Take in the world with a fresh eye. Look at the fact Amazon and many other companies benefit handsomely from trade, that trade will bring in wealth, but maybe that wealth shouldn’t be concentrated into so few hands. Look at the private equity players who purchase companies with debt, load those companies with more debt, sell them, bank their proceeds as capital gains or income, to do it all over as those companies declare bankruptcy. Minting their income through debt, massively reducing their tax burden, but in the process devastating the lives of millions of individuals. And realize they’re the ones priming the coffers of groups like the Heritage foundation.

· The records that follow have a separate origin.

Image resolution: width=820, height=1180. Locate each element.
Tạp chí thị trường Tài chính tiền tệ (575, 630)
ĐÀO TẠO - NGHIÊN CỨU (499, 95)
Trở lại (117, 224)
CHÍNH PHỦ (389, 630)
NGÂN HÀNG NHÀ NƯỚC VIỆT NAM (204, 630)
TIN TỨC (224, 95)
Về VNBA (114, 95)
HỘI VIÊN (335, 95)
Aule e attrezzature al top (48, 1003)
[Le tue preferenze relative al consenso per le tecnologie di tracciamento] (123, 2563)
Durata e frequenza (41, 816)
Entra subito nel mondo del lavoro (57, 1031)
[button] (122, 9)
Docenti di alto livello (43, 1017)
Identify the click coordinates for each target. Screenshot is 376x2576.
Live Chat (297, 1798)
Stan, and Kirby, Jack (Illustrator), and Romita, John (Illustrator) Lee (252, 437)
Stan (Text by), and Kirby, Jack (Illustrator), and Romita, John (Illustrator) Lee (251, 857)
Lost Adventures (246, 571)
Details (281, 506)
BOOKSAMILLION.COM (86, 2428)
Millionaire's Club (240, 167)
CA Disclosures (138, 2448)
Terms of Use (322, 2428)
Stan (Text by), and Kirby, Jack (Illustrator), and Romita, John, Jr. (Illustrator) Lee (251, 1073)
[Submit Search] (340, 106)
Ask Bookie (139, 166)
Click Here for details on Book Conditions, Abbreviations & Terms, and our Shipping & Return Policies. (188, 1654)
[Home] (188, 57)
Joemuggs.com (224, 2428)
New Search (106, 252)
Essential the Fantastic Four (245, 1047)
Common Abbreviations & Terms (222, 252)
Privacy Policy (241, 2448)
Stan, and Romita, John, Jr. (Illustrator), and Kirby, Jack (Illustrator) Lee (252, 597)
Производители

At the end of the day, nothing changes until we change. We continue to be the NPCs screaming at each other about this or that issue, while the players sit on the sideline and laugh. Red team versus Blue team, while the green players reap the rewards. If you want any better evidence, in the first Obama administration, the democrats had both congress and the White House could have easily fixed the loophole that allows private equity partners to earn their money at a top rate of 15%. They did not. Because the private equity partners are the people the phone banks staffed by your congress person call to raise money. Now those same groups have decided their future money interests are better served in an autocracy, and they’re using the misery of millions of Americans to do that. A misery they created in the first place.